SOURCE EXTRACT
================

Best Practices for Efficient Pathway Pipelines

To make the most of Pathway, follow these best practices to optimize the performance and the memory usage of your streaming pipelines.

Use built-in transformations instead of Python UDFs

Pathway provides a rich set of built-in transformations that are optimized for performance. Whenever possible, use these instead of Python user-defined functions (UDFs): built-in operations are directly performed in Rust and thus more efficient than the Python UDFs.

Annotate your UDFs

If you do need to use UDFs, always annotate them with the expected input and output types. This helps Pathway determine the result type in advance, optimizing execution and preventing unnecessary type inference overhead.

@pw.udf
def add_one(x: int) -> int:
    return x + 1

Mark deterministic UDFs

If your UDF produces the same output given the same input (i.e., it is deterministic), mark it as such. This allows Pathway not to store results, thus reducing memory usage.

@pw.udf(deterministic=True)
def normalize_value(x: float) -> float:
    return x / 100.0

You can learn more about determinism in UDFs here.

Favor stateless transformations

Since Pathway operates on incremental data updates, prefer stateless transformations when possible. Stateful operations should be carefully designed to avoid unnecessary memory usage.

Use windowing strategies for aggregations

For aggregation tasks, consider windowing strategies like tumbling or sliding windows to control memory usage efficiently.

agg_table = table.window_by(pw.temporal.tumbling_window(duration=60)).reduce(pw.this.value.sum())

Manage memory usage with temporal behaviors

To limit memory usage in windows and temporal joins, make use of Pathway's temporal behaviors. This helps prevent unbounded memory growth by defining how long data should be kept.

windowed_table = table.windowby(
    window=pw.temporal.sliding(duration=10, hop=4),
    behavior=pw.temporal.common_behavior(cutoff=60),
).reduce(
    window_start=pw.this._pw_window_start,
    window_end=pw.this._pw_window_end,
    n_logs=pw.reducers.count(),
)

Using the cutoff parameter, this behavior prevents the sliding windows to be updated after 60 seconds. It this case, it means that at most 6 windows can be updated at the same time.

Use asof_now_join when possible

Joins in Pathway store both tables in memory, which can lead to high memory consumption. If you only need to join entries from one table with the current state of another, use asof_now_join, which stores only one side of the join.

result = table1.asof_now_join(table2, table1.key == table2.key)

Optimize for low latency with multiprocessing

If you experience high latency due to heavy UDFs, consider using multiprocessing to parallelize execution. You can start your Pathway pipeline with multiple worker processes using (this specific command starts 8 pathway workers):

pathway spawn -n 8 python main.py

This approach helps distribute the workload efficiently across multiple CPU cores, improving throughput and reducing latency.

Retrieve column names and data types with schema

You can retrieve your table's schema to understand its column names and data types using the schema property. This helps when debugging or designing transformations.

print(table.schema)

================

EXCERPTED DATA
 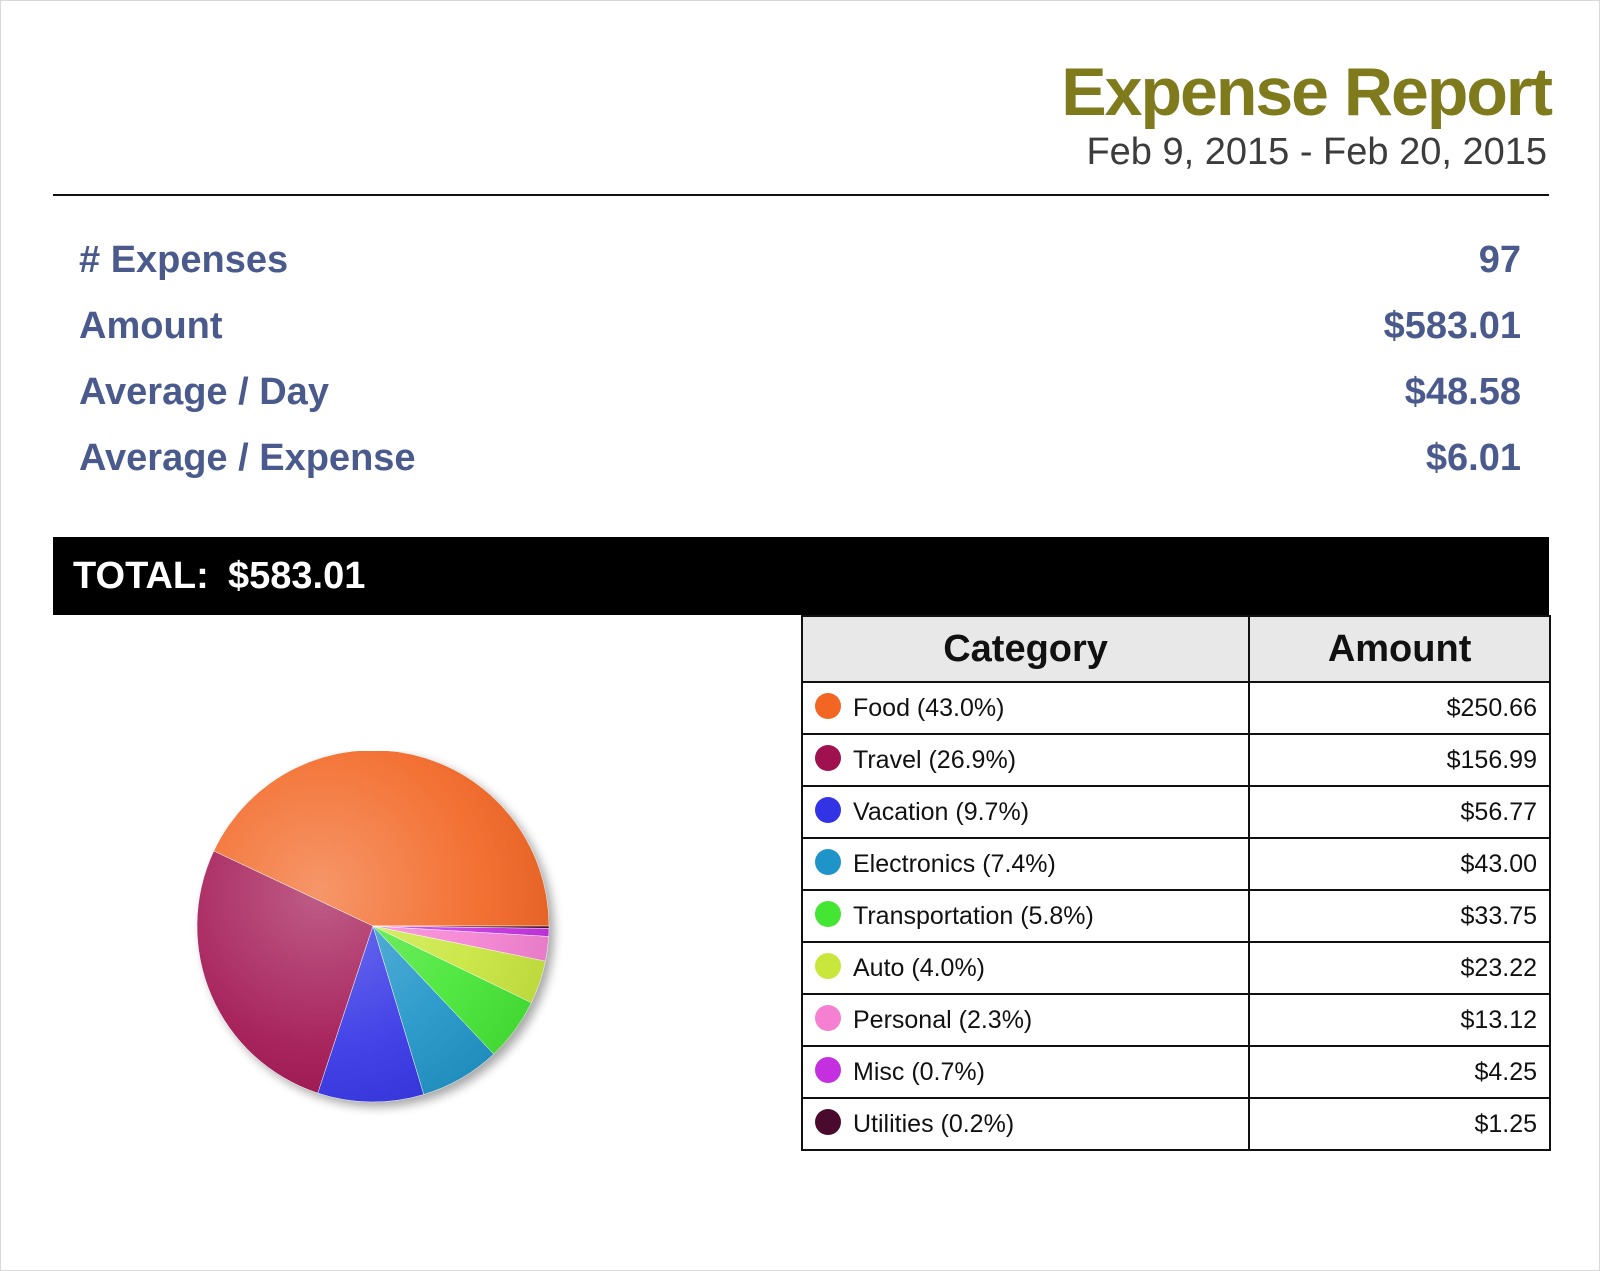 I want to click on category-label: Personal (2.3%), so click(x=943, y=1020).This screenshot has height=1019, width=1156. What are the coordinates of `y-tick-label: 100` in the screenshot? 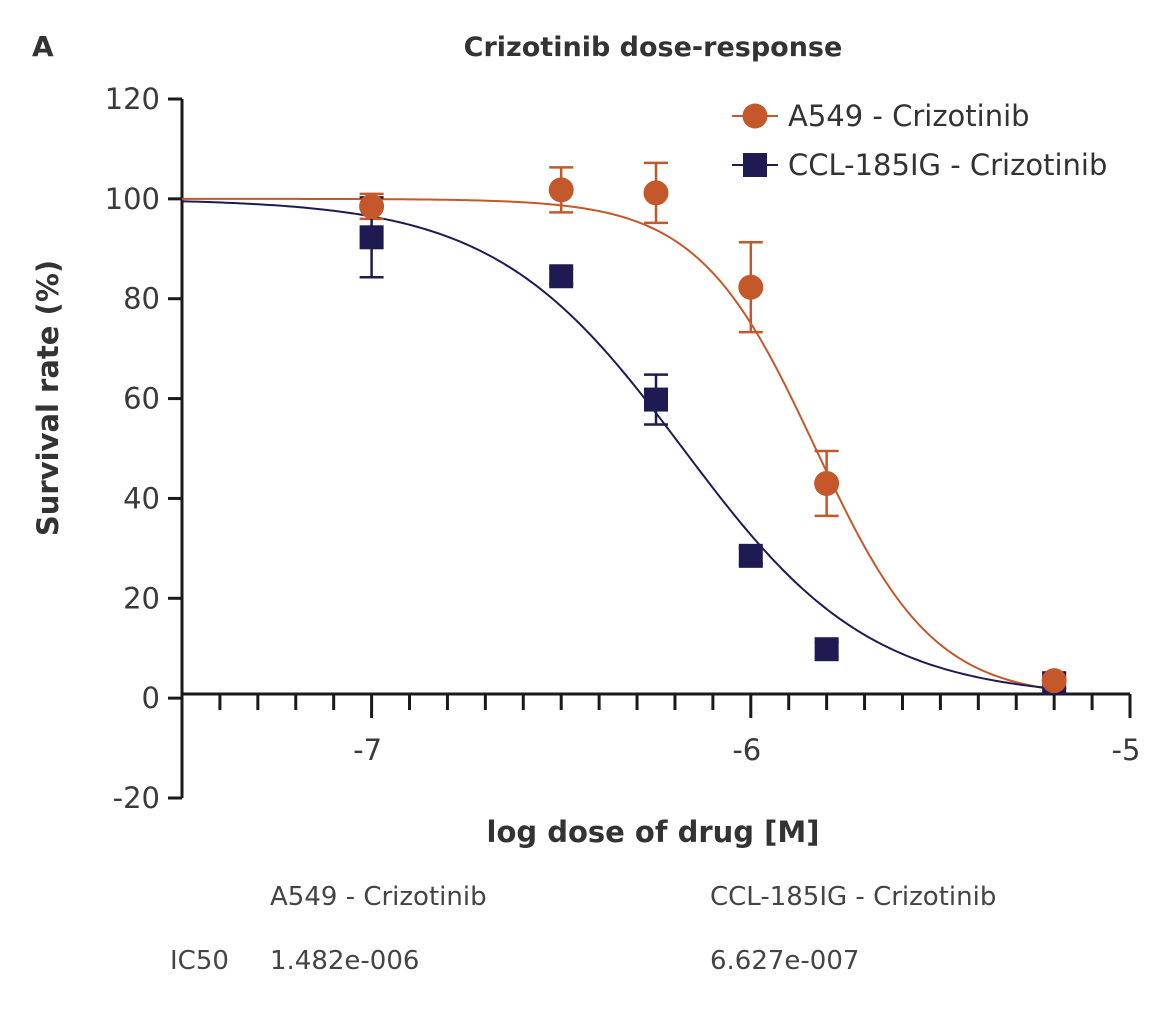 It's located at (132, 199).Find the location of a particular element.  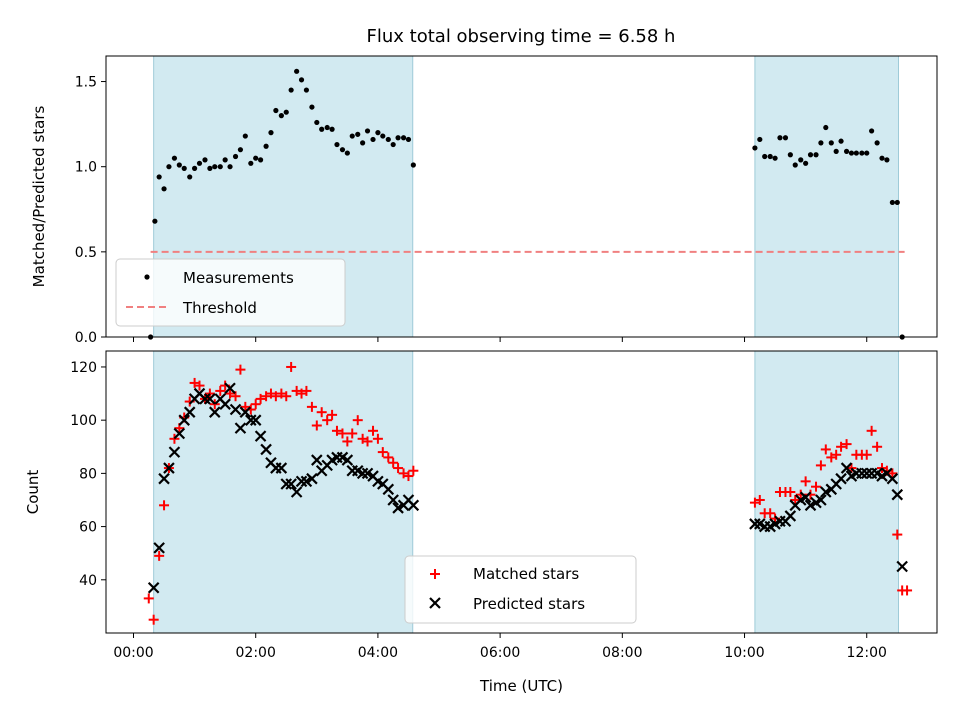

================

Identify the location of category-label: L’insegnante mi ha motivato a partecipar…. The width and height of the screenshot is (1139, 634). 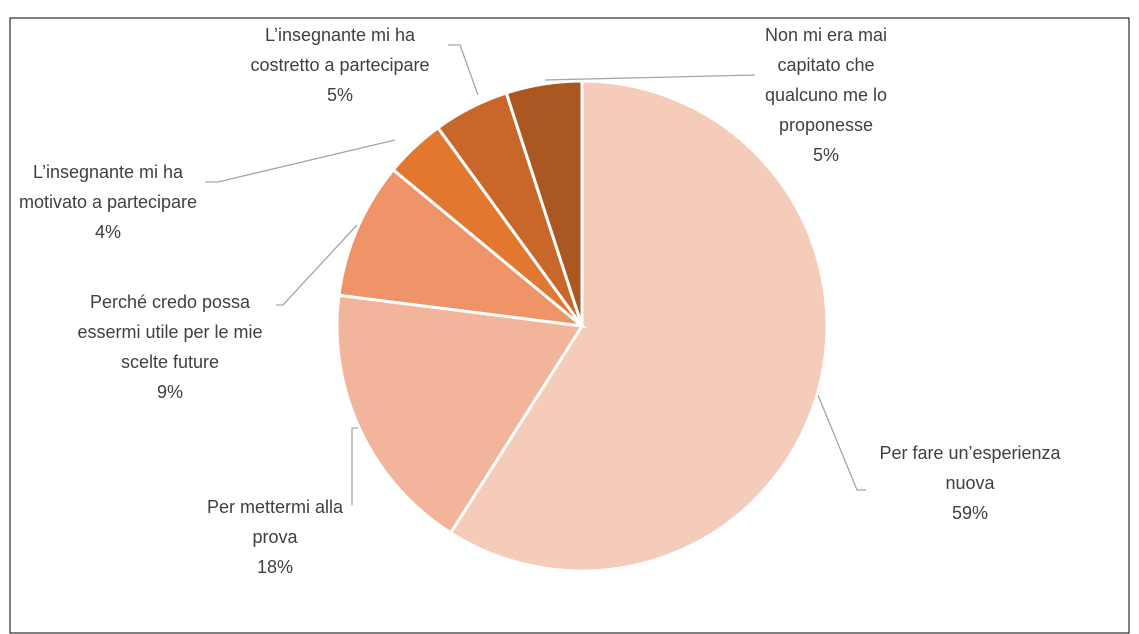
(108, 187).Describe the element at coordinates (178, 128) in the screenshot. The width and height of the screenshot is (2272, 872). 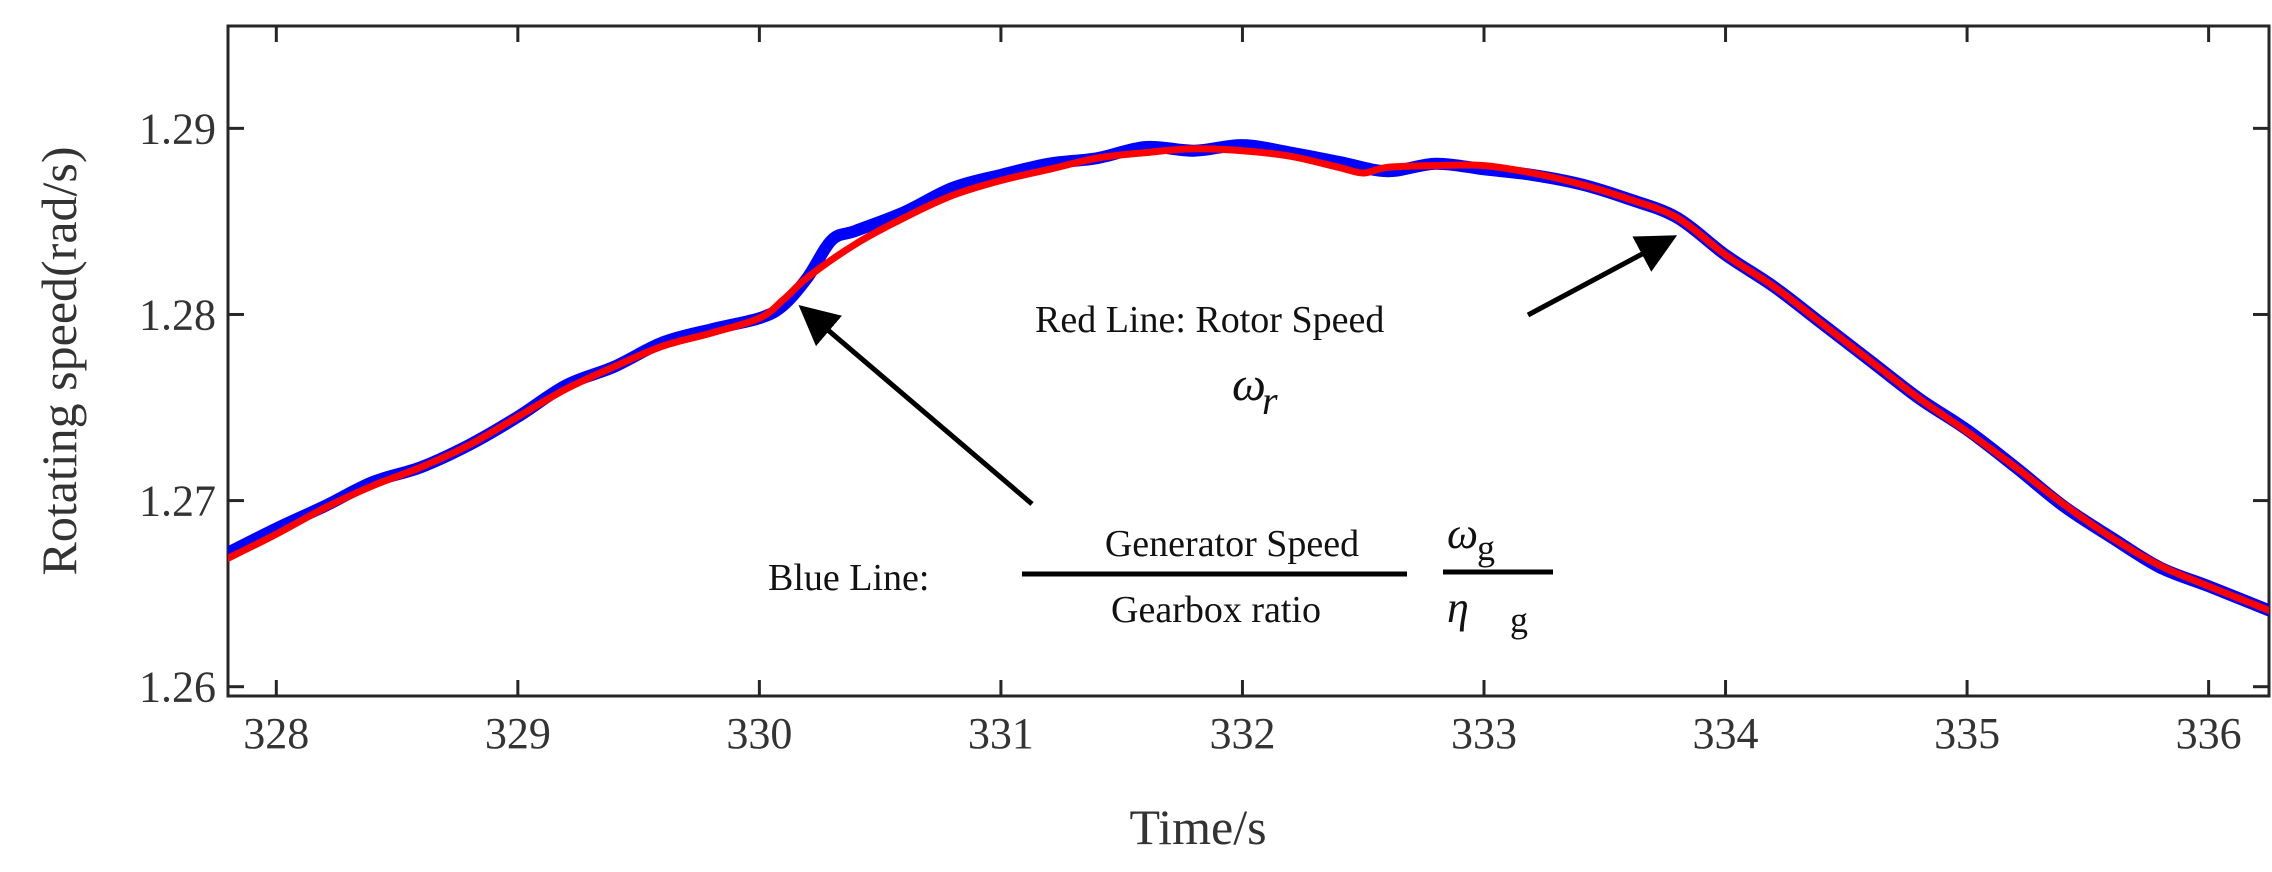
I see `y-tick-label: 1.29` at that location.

================

REQUIREMENT
In the Pathway best-practices text, copy the part that opens with the words containing "To make the" and closes with "the Python UDFs.", changing "Rust" to "native code".

SOLUTION BELOW
To make the most of Pathway, follow these best practices to optimize the performance and the memory usage of your streaming pipelines.

Use built-in transformations instead of Python UDFs

Pathway provides a rich set of built-in transformations that are optimized for performance. Whenever possible, use these instead of Python user-defined functions (UDFs): built-in operations are directly performed in native code and thus more efficient than the Python UDFs.